Please write out the entries below word for word, leaving out the pictures.

▸ **Data supplied**
☆ ☆ ☆ ☆ ☆ ☆ ☆

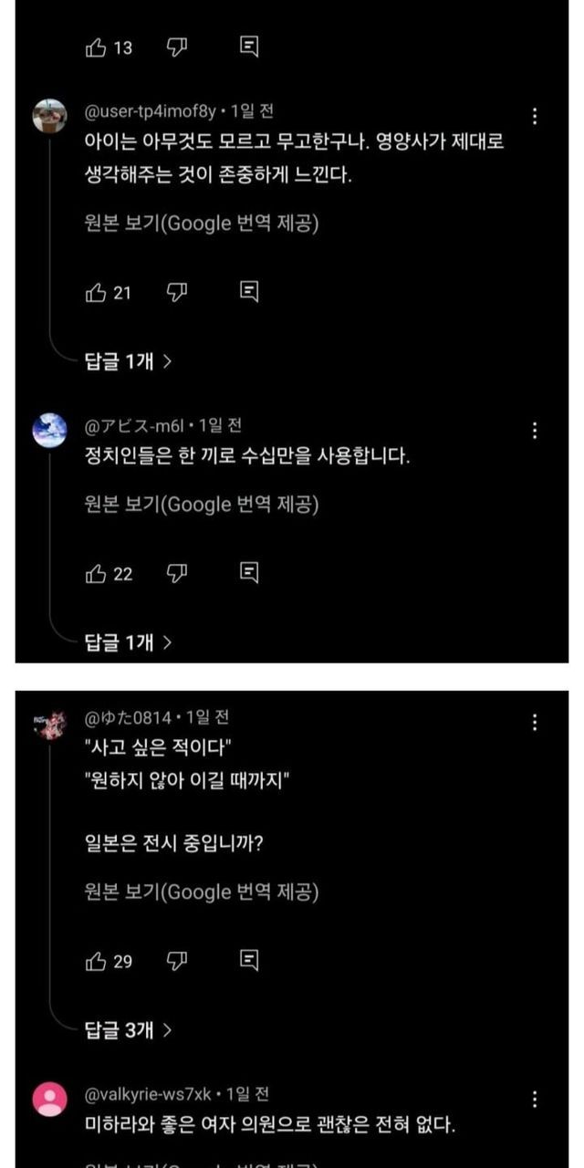Expand the 1 reply under @アビス-m6l comment
Viewport: 584px width, 1168px height.
[128, 642]
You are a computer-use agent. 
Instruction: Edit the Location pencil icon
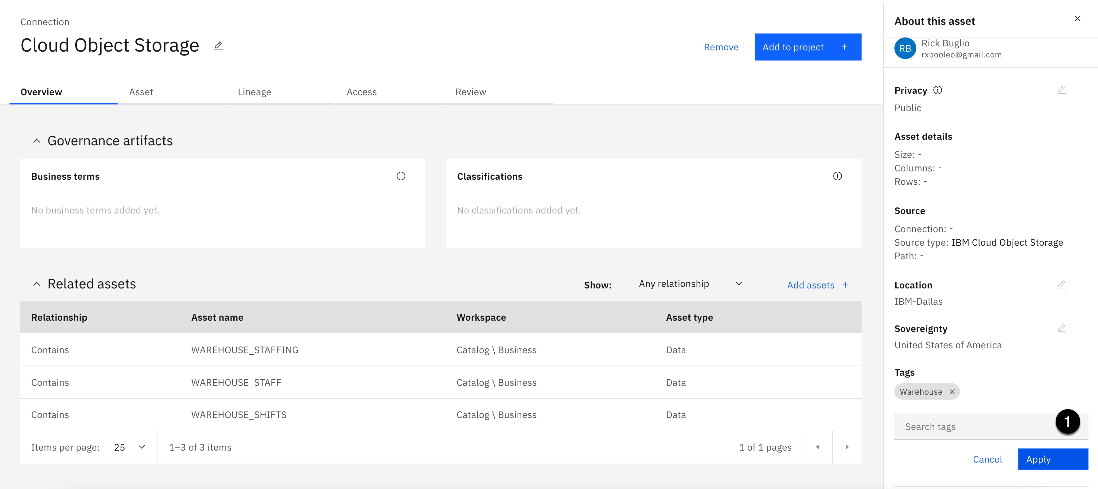pyautogui.click(x=1062, y=284)
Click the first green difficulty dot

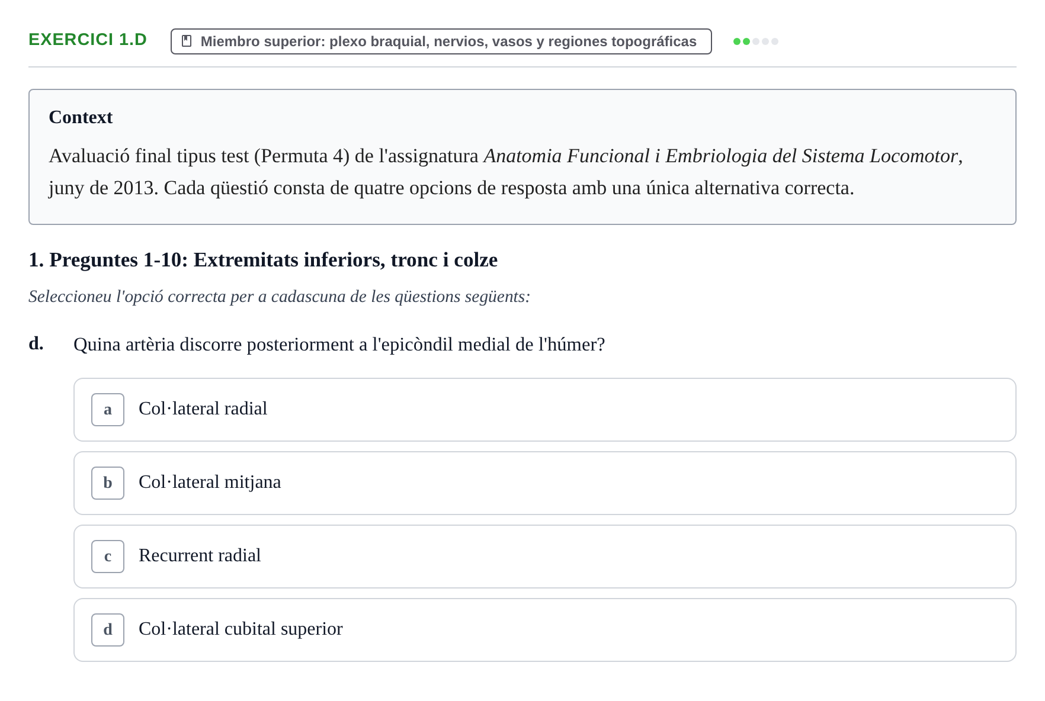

☆ ☆ ☆ ☆ ☆ ☆ ☆

▸ **Written answer**
Expand the 1 reply under @アビス-m6l comment
Viewport: 584px width, 1168px height.
[128, 642]
You are a computer-use agent. 
Instruction: Edit the Location pencil icon
pyautogui.click(x=1062, y=284)
Click the first green difficulty dot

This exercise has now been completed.